(Work required):
The word "computer" may appear in lines of the data below. Say how many lines hold it, giving only the number.

Saved data entries

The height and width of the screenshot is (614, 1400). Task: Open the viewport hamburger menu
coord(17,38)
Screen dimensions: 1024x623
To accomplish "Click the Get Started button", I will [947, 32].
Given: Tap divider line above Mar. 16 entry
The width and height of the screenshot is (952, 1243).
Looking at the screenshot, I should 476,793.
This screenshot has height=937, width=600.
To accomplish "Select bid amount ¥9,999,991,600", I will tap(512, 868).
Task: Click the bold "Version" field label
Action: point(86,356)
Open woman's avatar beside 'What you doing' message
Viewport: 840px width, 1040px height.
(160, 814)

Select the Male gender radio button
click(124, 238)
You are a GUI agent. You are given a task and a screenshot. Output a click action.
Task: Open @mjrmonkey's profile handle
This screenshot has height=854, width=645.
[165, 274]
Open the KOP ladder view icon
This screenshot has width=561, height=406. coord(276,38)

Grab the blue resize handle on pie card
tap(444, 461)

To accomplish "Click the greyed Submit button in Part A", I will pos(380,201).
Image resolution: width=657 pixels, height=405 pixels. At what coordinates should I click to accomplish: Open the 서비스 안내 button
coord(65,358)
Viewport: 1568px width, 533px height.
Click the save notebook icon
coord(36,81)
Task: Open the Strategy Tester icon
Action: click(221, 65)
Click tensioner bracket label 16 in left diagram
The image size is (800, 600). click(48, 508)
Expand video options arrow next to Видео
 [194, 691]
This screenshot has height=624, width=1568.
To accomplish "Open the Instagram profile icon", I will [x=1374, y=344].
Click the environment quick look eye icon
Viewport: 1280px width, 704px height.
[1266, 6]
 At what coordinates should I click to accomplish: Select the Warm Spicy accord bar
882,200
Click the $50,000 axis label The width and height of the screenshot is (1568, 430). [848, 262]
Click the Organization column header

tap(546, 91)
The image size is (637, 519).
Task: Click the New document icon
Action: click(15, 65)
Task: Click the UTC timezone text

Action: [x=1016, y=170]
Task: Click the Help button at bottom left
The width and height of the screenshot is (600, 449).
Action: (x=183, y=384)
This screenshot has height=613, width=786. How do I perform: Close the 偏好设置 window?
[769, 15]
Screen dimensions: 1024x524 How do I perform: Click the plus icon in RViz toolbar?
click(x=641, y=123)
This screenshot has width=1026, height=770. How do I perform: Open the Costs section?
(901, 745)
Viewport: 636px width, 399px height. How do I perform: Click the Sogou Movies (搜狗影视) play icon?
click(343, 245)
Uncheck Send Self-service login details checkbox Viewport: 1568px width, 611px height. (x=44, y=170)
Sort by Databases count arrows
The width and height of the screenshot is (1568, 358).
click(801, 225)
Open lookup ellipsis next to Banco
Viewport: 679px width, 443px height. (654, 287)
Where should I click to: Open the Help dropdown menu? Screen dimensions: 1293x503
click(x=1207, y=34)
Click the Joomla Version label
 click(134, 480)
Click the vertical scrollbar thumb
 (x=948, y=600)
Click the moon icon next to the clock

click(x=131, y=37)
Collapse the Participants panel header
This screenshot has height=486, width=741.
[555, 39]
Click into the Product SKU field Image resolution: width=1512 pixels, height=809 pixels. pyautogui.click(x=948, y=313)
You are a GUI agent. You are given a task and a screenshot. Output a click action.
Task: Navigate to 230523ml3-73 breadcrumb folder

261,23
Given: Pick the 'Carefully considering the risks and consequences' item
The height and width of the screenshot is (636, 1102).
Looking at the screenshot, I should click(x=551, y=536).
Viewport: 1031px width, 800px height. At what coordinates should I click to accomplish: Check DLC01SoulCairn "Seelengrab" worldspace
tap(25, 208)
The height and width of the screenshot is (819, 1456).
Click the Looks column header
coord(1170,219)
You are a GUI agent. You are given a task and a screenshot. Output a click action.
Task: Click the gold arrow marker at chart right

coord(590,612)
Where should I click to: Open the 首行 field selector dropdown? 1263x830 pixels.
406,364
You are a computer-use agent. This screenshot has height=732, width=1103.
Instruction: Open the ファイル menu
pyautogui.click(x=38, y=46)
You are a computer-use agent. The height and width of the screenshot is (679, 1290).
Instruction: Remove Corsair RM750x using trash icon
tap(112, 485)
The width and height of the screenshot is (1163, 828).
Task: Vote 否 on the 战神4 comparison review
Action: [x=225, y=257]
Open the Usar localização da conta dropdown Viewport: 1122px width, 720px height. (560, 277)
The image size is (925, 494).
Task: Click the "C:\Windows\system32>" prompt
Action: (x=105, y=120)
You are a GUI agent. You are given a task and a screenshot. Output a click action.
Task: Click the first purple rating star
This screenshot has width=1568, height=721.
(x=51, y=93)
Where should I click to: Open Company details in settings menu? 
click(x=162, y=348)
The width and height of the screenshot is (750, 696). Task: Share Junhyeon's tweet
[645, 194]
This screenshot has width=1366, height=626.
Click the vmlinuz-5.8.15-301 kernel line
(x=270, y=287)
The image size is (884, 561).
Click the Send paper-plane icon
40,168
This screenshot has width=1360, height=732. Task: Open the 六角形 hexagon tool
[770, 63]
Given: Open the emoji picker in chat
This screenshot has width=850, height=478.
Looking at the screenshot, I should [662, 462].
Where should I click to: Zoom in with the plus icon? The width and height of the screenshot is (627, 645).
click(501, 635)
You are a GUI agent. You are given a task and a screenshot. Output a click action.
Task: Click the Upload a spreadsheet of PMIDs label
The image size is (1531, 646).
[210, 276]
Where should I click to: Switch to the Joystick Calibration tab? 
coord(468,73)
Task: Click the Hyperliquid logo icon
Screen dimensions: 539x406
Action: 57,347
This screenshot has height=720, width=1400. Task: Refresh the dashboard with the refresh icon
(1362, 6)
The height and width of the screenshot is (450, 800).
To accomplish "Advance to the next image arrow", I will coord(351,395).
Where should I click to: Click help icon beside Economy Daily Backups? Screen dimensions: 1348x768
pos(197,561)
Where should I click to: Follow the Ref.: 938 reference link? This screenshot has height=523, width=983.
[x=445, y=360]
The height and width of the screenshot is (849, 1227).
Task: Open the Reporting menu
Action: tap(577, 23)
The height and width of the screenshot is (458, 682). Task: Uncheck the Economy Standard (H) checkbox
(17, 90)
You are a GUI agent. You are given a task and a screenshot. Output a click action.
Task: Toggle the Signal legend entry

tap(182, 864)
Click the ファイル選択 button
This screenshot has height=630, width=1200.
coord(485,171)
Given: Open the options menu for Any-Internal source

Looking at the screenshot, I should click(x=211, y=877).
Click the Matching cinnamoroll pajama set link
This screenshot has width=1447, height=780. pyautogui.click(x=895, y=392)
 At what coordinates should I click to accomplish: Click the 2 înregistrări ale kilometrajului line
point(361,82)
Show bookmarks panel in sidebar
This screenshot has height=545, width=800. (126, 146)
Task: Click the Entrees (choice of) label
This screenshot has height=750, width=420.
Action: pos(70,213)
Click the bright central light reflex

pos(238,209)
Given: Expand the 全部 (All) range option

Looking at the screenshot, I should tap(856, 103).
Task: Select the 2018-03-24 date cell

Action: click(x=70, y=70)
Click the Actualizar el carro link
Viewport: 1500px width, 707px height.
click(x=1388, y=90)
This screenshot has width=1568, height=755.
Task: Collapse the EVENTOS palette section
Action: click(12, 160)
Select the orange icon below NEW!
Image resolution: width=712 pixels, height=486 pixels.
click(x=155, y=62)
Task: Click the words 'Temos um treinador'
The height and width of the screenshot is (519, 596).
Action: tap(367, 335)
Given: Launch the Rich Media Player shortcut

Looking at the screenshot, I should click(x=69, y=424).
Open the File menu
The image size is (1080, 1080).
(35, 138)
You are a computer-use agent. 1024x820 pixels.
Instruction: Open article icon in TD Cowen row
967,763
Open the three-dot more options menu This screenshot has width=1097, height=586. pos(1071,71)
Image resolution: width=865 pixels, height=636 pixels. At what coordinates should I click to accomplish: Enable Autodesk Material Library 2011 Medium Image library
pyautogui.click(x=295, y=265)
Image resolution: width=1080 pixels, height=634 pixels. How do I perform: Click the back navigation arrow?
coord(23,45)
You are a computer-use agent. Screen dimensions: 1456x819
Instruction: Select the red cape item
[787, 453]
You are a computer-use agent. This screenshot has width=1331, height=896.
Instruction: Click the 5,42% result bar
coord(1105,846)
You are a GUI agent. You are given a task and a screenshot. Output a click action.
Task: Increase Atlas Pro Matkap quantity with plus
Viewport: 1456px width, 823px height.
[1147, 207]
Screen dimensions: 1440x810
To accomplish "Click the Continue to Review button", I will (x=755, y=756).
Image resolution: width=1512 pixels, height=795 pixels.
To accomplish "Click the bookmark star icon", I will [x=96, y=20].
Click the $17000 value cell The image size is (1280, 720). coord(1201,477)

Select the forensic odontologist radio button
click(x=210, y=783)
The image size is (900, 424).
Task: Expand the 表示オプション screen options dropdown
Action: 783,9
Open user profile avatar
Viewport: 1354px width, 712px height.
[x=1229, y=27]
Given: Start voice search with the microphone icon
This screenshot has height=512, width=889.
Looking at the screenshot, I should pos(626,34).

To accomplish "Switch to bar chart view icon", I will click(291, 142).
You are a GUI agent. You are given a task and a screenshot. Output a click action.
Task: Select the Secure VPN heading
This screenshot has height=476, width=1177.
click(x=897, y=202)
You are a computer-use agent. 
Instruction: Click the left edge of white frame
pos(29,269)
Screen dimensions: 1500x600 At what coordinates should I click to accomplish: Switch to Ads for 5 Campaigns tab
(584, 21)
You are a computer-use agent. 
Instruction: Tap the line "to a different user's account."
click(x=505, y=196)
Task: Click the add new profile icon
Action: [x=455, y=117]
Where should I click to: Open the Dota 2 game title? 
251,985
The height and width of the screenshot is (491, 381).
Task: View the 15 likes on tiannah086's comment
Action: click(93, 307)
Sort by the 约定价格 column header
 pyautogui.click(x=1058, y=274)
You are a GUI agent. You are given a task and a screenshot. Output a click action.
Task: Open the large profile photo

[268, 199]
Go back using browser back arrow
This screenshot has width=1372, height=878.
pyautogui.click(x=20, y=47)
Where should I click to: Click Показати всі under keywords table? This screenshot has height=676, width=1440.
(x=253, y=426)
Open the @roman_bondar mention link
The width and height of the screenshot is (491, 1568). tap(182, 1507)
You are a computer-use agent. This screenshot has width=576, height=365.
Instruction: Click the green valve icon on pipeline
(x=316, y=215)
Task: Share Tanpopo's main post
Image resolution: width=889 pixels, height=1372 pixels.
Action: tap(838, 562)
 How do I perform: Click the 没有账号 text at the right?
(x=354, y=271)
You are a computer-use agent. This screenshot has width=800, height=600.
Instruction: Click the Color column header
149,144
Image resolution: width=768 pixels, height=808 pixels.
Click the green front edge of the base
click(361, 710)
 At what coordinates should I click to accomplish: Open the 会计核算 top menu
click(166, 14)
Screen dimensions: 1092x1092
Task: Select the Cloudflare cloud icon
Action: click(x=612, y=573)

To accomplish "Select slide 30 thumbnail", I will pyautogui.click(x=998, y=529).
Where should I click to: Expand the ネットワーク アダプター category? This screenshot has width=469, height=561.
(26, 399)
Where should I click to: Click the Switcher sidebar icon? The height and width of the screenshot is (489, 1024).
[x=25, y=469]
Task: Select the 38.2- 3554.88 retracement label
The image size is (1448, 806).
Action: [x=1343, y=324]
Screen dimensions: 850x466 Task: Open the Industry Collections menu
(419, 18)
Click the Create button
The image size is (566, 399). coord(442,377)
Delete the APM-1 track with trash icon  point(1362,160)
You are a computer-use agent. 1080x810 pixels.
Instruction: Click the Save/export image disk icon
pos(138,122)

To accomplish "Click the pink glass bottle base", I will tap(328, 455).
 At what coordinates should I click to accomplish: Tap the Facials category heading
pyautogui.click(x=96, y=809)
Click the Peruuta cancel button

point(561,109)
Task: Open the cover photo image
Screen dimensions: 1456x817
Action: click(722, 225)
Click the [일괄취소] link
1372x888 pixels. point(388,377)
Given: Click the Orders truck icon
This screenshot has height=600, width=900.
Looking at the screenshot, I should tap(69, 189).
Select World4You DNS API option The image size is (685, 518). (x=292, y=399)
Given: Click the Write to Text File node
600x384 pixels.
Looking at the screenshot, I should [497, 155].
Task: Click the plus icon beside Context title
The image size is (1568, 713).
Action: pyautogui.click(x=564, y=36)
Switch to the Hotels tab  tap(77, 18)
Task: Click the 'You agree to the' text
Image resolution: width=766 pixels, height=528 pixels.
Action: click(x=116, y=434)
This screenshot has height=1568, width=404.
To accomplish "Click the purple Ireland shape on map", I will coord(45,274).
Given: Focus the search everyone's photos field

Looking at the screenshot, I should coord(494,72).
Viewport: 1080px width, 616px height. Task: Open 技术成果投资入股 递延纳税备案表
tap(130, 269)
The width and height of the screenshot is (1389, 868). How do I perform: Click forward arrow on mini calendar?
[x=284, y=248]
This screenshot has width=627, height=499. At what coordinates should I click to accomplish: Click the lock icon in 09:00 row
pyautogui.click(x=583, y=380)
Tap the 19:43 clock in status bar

(Written response):
10